## [What to work on]
Once the line containing "732x416 pixels." is found, return it and every line that follows, up to and including the final line of the material, exactly as written.
### Source information
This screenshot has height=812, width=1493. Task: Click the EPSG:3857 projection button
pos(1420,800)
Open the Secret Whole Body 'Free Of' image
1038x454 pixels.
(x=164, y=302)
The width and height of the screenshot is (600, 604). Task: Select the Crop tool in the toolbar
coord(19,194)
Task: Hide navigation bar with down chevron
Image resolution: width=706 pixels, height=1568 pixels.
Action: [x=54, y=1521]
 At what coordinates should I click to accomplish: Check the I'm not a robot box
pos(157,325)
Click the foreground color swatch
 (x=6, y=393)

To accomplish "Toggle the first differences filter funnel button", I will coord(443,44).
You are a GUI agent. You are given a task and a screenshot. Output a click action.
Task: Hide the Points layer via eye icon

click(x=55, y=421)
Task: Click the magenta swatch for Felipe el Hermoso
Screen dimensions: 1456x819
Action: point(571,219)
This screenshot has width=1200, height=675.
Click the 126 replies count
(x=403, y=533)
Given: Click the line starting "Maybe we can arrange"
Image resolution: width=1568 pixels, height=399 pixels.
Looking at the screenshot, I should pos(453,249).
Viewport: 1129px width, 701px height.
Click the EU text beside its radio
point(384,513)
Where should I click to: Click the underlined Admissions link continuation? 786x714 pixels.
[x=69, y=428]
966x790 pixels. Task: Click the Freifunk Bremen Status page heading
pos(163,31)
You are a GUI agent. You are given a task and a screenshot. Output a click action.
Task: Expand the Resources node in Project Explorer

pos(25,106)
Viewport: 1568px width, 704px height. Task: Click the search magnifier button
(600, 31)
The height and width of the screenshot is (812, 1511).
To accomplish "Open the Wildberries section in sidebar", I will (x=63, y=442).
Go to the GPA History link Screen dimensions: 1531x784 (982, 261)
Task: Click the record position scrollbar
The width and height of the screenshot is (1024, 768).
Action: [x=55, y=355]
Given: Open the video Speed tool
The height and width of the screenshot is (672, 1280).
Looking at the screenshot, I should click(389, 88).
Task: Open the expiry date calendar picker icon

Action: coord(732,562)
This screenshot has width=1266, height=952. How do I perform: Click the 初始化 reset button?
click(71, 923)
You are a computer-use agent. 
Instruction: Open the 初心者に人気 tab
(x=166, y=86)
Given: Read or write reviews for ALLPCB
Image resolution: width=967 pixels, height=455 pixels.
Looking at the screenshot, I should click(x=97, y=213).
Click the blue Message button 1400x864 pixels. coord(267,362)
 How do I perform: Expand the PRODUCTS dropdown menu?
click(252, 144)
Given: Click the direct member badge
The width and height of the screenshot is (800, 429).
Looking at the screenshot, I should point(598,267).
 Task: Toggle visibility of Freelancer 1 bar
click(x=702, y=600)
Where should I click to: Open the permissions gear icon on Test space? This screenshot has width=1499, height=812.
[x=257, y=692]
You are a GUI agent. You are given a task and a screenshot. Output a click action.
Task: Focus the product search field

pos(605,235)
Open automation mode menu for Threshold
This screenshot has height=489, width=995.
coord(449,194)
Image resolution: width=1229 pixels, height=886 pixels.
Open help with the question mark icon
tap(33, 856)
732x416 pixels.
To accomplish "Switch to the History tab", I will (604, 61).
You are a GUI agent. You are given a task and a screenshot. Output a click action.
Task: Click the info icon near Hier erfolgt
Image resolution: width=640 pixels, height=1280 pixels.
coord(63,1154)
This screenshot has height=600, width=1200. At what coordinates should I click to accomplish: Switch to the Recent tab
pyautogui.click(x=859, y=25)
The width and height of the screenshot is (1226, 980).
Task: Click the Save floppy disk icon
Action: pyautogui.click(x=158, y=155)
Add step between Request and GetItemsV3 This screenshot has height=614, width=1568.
######
## [Answer box]
732x416 pixels.
To accomplish "Switch to the History tab", I will (604, 61).
You are a GUI agent. You are given a task and a screenshot. Output a click action.
Task: Click the info icon near Hier erfolgt
Image resolution: width=640 pixels, height=1280 pixels.
coord(63,1154)
This screenshot has height=600, width=1200. At what coordinates should I click to accomplish: Switch to the Recent tab
pyautogui.click(x=859, y=25)
The width and height of the screenshot is (1226, 980).
Task: Click the Save floppy disk icon
Action: pyautogui.click(x=158, y=155)
Add step between Request and GetItemsV3 This screenshot has height=614, width=1568.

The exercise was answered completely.